Scientific business management for political goals failed in the 20th Century. They failed more on account of red fascism than on account of their supposed good intention.
America can regain its leadership in business and business education only if it moves away from proven losers like pauperizing workers and the middle class.
Up with liquidity to correct unfavorable results. There is nothing sacred about debt that money and production cannot put right.
Debtors prison is more. Debtors' debts can be ultimately paid in products creditors intended buy. If that product is poison for the nation, laws can take it off the list of things creditors are allowed to buy.
Warren Buffet said some creditors want to buy your capital assets after exports have made you poor. He suggested import certificates. It is time to let the law impose them on our system -- before we lose our edge in manufacturing and useful thinking.
JohnGelles 04/13/2011 04:04 PM Report
Jim O'Neill and Goldman Sachs speak for investors seeking uncertain profits as is the custom for casino capitalism. They are not villains IMO. But they are not the future I want for the human race.
I want global planning, similar to what corporations do, but by nations seeking to avoid war and economic ruin.
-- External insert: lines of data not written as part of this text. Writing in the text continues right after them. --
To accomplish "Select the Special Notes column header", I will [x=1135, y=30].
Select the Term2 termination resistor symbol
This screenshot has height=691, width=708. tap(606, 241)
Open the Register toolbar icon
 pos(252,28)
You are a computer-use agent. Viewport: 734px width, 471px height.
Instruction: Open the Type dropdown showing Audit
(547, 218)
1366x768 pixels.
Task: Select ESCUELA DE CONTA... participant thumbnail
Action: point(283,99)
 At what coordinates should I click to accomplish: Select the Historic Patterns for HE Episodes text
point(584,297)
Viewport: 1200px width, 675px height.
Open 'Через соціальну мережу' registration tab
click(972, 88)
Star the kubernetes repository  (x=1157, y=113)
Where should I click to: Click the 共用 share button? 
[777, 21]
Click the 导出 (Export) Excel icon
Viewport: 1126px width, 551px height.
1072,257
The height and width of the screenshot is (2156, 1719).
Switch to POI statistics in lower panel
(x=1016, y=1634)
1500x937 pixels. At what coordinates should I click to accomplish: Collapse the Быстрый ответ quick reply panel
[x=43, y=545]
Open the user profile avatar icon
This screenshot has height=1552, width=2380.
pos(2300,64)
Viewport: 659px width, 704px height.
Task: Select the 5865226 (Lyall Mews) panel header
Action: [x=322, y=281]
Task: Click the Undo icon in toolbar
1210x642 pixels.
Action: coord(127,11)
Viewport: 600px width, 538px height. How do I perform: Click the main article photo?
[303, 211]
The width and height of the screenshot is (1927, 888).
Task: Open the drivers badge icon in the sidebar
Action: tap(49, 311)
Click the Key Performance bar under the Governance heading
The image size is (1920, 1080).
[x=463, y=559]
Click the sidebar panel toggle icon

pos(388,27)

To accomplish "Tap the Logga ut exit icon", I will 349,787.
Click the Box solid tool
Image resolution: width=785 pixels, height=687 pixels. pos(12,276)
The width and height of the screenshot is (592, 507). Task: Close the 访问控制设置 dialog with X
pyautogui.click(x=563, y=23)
My types look to money management to prevent loses in liquidity in order to use the love of money to motivate full production all the time -- with no economic pressure to escape the golden rule or escape rational conservative risk avoidance relative to environmental imperatives.
Charlie Rose keeps asking, WHAT'S NEXT?
I ask instead, WHAT'S BEST?
There is no ready answer to either question. But NEXT is certainly unknown. BEST is always a matter of opinion -- but by its very nature, opinion can be known -- even when its most often certainly wrong.
REMant 04/13/2011 11:14 AM Report
If there's one lesson we ought to have learned from 2008 is that a market or division of labor which increases beyond the natural scope of its finance is artificial. That Brazil and some others haven't been as affected is, I'm sure, due to their minimal dependence on us, and/or their involvement with commodities. Real estate and other asset bubbles are caused by easy credit and always have been. Nothing mysterious about them. China unfortunately has this problem, just as Japan in the '90s, not because of too much saving. The main problem China has isn't the state, but, surprisingly, that it dotes too much on the US. A century ago US foreign policy was greatly concerned with exporting to China (Open Door policy and all that). Since then we have been more interested in investing in places like it and buying their products, and, disastrously, they have been willing to underwrite this process even when it is clearly one-sided.
BTW, between two, among three or more, according to Fowler.